In summary, the next generation of transformer-driven EEG research must converge on standardization, real-time efficiency, and task relevance. Models must be evaluated not only for numerical accuracy but for their contribution to interpretable, reproducible, and deployable BCI systems. By integrating denoising, classification, and adaptation within unified, benchmarked pipelines, transformer-based neurointerfaces can progress from conceptual innovation toward practical, real-world impact.

5. Conclusions

Transformer-based MI-BCI research has progressed from proof-of-concept to competitive performance on standard benchmarks with hybrids (e.g., CNN/TCN–Transformer) and hierarchical attention modules delivering state-of-the-art accuracies under subject-dependent settings. Yet our synthesis shows that headline gains still rely disproportionately on offline protocols, non-standard splits, and heterogeneous preprocessing, which together obscure real generalization and deployability. The evidence across Section 2 and Section 3 indicates that while top systems can exceed typical baselines by 5–10 percentage points, the median operating regime on IV–2a/2b remains well below extreme claims when session- and subject-aware evaluation is enforced.

A central lesson of this review is that attention improves what models can represent, but reproducible progress depends on how we evaluate and deploy these models. Three priorities emerge. First, protocol discipline: session/subject-preserving splits, transparent preprocessing, and mandatory efficiency reporting (parameters, FLOPs, per-window latency and end-to-end loop delay) must accompany accuracy. Second, task relevance: denoising advances should be validated through denoise → decode pipelines (e.g., MI on BCIC IV 2a) when clean ground truth is unavailable, making downstream information transfer the principal success metric. Third, adaptivity at scale: cross-subject robustness improves when models couple inductive biases (compact convolutions for spatial structure) with attention for global context, and when the entire pipeline (filters, windowing, normalization, and network topology) is co-optimized; emerging evolutionary/automated design shows that such co-adaptation yields tangible, protocol-controlled gains over strong baselines.
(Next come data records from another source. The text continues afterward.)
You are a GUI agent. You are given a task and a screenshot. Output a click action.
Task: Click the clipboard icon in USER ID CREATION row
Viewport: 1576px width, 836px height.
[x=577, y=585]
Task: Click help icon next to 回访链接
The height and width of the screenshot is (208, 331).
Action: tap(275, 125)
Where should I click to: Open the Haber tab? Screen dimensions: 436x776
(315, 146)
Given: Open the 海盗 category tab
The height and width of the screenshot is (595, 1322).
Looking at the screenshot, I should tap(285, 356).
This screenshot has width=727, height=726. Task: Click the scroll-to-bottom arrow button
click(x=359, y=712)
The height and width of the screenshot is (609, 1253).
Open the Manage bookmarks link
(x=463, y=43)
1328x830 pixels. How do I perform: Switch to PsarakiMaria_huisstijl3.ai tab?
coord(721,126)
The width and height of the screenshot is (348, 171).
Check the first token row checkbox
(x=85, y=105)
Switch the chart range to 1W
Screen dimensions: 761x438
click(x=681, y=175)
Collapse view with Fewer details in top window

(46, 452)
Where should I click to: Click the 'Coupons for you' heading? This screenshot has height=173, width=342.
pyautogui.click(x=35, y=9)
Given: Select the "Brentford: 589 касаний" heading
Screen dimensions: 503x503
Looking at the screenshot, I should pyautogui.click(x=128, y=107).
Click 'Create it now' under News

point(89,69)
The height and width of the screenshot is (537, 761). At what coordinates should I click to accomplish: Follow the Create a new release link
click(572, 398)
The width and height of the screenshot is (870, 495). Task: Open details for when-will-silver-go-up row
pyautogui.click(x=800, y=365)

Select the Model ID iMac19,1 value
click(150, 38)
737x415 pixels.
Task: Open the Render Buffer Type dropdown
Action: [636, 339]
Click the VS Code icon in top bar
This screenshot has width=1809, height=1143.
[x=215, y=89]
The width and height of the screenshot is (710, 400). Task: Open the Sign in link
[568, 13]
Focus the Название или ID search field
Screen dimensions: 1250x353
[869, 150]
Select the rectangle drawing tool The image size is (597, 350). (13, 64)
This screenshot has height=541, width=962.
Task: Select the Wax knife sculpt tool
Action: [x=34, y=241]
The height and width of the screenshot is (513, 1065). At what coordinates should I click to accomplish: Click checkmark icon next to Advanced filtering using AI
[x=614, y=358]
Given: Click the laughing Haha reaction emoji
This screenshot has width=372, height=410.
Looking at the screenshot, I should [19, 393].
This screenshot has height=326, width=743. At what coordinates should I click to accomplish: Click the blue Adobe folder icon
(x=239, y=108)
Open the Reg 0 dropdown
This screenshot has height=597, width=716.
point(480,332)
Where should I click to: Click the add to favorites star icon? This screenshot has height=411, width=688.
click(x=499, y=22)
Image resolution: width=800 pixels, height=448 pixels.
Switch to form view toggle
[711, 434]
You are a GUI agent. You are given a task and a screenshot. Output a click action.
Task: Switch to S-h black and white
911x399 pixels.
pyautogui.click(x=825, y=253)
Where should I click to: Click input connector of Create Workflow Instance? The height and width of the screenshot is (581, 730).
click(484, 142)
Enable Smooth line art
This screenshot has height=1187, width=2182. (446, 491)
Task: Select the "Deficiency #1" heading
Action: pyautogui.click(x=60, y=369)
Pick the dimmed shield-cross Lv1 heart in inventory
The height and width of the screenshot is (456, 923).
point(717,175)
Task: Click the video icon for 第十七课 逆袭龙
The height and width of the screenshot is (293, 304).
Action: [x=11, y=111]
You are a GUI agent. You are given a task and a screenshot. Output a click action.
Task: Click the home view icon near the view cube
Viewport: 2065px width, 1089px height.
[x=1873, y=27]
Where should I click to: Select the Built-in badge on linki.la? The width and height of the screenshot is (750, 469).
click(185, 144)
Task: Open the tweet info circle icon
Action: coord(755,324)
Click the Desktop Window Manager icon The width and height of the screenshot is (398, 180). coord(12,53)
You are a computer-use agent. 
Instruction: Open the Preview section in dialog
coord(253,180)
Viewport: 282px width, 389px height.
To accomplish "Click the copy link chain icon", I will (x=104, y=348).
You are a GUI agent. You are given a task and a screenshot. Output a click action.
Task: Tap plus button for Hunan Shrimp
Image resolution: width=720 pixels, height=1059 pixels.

Looking forward, the path from accuracy to impact requires the following: (i) standardized, multi-dataset benchmarks spanning MI and denoising with shared train/test partitions and proxy-task scripts; (ii) self-supervised and transfer learning across large, heterogeneous EEG corpora to reduce label and calibration burden; (iii) resource-aware architecture search that jointly optimizes accuracy, latency, and stability for embedded hardware; and (iv) online validation with closed-loop timing to demonstrate sustained performance beyond the lab. With these elements in place, transformer-driven BCIs can transition from sophisticated offline analyzers to deployable neurointerfaces that are efficient, adaptive, and reproducible across users, sessions, and recording conditions.